Cinema: Depois de Lúcia

É exasperante e perturbador, com graus quase insuportáveis de tensão, o premiado filme do diretor mexicano Michel Franco. Seco, agressivo e brutal, em sua superfície parece tratar do fenômeno do bullying. Basta aprofundar o olhar, no entanto, para perceber que o longa investiga o complexo sentimento de luto e da autopunição e como isso age sobre os dois personagens centrais. Em especial, como assola uma adolescente, capaz de sofrer uma série de humilhações físicas e psicológicas e, mesmo assim, tolerá-las sem se rebelar.  

Desde o primeiro plano-sequência, quando um veículo é abandonado no meio de uma avenida movimentada, o público irá perceber que o pai e filha da história têm dificuldades visíveis para lidar com o trauma de acidente de trânsito que vitimou a Lúcia do título – ela, curiosamente, nunca aparece em cena, apesar de desencadear todos os eventos na trama. Paradoxalmente, sua ausência será presença constante na trajetória dos protagonistas, que, dispostos, a superar o passado e reconstruir suas vidas, mudam-se do balneário de Puerto Vallarta para a capital do México. Buscam outro trabalho, conhecer pessoas diferentes, uma nova escola. O chef de cozinha Roberto (Hernán Mendoza) e Alejandra (Tessa Ia, irmã do ator Gael Garcia Bernal) são sobreviventes de uma tragédia familiar. Nessa condição de vulnerabilidade explícita, estão sujeitos a cometer erros banais que podem propiciar mais devastação emocional, principalmente em uma época em que a tecnologia propaga tudo de forma imediata.

Se no início o viúvo se revela um pai um tanto frio e distante, aos poucos uma certa bipolaridade vai emergindo de sua personalidade. Ele pode pedir inesperadamente a demissão de um emprego que acabara de assumir, brigar no trânsito, cometer um ato absolutamente incivilizado dentro de uma lancha. É uma bomba-relógio, prestes a explodir. Por sua vez, a solitária e depressiva filha logo se entrosa no colégio de classe média alta. No entanto, um vídeo comprometedor dela é disseminado entre os colegas e ela se torna alvo sistemático de bullying – ofensas morais, clausuras, estupros, capturados e retratados de maneira dura pelo cineasta. É intensamente desconfortável, por exemplo, a cena em que a turma comemora o seu aniversário obrigando-a a comer um bolo de fezes. Apesar da violência crescente, ela não reage e esconde o fato de seu pai, na tentativa de poupá-lo de mais problemas. O silêncio e sua passividade são igualmente eloqüentes.

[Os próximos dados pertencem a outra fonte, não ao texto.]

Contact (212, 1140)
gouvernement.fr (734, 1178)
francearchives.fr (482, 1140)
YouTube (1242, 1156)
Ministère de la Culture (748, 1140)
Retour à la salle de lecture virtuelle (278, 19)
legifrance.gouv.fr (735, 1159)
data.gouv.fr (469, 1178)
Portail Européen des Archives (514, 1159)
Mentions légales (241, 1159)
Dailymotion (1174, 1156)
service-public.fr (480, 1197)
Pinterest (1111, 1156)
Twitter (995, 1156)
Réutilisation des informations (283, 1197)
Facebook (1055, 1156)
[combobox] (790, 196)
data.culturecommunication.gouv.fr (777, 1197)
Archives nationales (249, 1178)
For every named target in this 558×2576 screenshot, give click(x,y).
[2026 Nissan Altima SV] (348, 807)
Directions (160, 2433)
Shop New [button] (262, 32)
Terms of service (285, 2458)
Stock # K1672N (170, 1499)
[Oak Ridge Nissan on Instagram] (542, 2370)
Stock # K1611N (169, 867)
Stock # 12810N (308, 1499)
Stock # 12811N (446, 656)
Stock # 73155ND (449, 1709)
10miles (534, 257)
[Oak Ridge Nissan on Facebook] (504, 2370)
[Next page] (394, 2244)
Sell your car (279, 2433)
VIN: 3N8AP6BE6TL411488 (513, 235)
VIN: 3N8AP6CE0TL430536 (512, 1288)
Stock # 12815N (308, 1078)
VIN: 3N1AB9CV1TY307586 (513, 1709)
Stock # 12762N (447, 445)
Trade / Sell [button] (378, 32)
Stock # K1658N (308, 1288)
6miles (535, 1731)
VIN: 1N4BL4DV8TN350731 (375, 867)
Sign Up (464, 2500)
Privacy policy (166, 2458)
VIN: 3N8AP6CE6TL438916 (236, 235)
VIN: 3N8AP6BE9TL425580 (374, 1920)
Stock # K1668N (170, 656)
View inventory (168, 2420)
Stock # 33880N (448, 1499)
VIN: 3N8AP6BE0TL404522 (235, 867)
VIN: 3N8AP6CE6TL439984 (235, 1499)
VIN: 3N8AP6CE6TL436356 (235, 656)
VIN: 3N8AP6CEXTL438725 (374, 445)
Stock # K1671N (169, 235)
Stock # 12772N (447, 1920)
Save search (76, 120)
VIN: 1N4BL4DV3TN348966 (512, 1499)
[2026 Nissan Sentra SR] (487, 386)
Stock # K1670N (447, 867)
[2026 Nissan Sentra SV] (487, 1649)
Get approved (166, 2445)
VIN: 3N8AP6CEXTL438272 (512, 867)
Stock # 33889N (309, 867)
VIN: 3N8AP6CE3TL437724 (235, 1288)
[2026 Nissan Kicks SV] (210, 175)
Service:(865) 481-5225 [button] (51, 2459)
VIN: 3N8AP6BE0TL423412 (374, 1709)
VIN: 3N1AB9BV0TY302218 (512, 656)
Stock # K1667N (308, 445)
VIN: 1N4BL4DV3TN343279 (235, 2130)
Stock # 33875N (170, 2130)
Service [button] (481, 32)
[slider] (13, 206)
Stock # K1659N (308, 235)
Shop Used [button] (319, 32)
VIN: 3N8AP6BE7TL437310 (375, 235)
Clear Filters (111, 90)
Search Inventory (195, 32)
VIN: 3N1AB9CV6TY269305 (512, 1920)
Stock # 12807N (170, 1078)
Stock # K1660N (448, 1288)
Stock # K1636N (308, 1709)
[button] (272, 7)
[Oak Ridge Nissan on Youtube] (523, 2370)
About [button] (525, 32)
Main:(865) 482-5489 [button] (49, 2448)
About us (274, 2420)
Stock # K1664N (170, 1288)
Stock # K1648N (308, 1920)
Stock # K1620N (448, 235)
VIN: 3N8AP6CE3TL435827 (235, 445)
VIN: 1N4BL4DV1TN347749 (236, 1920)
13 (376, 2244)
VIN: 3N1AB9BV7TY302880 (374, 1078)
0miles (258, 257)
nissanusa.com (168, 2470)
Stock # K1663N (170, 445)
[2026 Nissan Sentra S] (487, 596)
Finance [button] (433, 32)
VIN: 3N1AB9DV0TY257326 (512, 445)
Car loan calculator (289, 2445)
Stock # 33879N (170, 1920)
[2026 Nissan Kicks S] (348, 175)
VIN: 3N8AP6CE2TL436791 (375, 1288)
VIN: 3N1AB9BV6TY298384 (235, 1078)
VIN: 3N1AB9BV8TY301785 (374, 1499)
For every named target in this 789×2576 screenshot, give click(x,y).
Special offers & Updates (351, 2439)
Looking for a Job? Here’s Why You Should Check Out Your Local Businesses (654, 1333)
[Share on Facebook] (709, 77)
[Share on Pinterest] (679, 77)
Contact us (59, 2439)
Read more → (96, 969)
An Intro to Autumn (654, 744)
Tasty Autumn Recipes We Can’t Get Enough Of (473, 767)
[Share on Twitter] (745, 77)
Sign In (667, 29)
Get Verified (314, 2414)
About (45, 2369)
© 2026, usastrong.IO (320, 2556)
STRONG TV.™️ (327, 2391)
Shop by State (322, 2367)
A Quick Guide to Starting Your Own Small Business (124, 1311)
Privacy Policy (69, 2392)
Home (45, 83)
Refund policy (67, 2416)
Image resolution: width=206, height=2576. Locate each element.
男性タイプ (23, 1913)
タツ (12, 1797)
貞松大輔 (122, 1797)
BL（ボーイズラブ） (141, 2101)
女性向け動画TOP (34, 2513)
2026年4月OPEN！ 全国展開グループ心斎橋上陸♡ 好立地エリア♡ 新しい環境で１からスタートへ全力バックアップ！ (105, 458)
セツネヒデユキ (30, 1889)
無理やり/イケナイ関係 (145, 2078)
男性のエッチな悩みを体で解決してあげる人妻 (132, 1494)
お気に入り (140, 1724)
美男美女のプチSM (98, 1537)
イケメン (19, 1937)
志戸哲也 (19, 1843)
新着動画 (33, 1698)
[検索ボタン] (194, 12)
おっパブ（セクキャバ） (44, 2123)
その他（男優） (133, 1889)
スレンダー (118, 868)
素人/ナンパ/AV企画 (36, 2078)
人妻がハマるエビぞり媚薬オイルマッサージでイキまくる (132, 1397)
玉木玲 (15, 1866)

Trata-se de uma produção modesta, com angustiantes planos longos muitas vezes utilizados para se instaurar um contraponto entre a afetuosa relação pai e filha, com triviais momentos domésticos, e a insanidade dos jovens estudantes, mergulhados em atos vis, dissimulações e futilidades. Com sua câmera estática e poucos cortes, cuja opção estética remete a algumas produções romenas vistas recentemente aqui, como Além das Montanhas (Cristian Mungiu), o diretor maximiza o drama, sem flertar com a escandalização fácil, e joga o público no terreno desconfortável da barbárie sem tomar um lado, uma posição – há uma sequência em que a garota supostamente desaparece e o pai decide fazer justiça ao seu modo. Franco conduz a trama com veracidade possível, impondo um distanciamento quase documental, sem alívios cômicos ou música climática.

Ele também não parece preocupado em contextualizar diretamente a realidade de seu país. No entanto, dá pistas de que as coisas não vão bem. A espiral de violência numa instituição de ensino, a pífia atuação policial, a degradação social do ambiente, a omissão dos pais, a ineficiência das leis desenham um cenário de caos. No microcosmo, temos uma escola que promove testes regulares em seus alunos para detectar o uso de maconha, mas se revela incompetente na hora de tratar da degeneração de seu corpo discente. Como disse o diretor em entrevistas, o longa mostra o que pode acontecer de ruim quando não aceitamos a morte de um ente querido. Por vezes, o realismo cruel do filme está mais para puro terror.

(Edgar Olimpio de Souza)

(Foto Divulgação)

 

Avaliação: Ótimo

 

Depois de Lúcia

Título Original: Después de Lucia (México, 2012)

Gênero: Drama, 103 min

Direção: Michel Franco

Elenco: Hernán Mendoza, Tessa Ia, Gonzalo Vega Sisto e outros.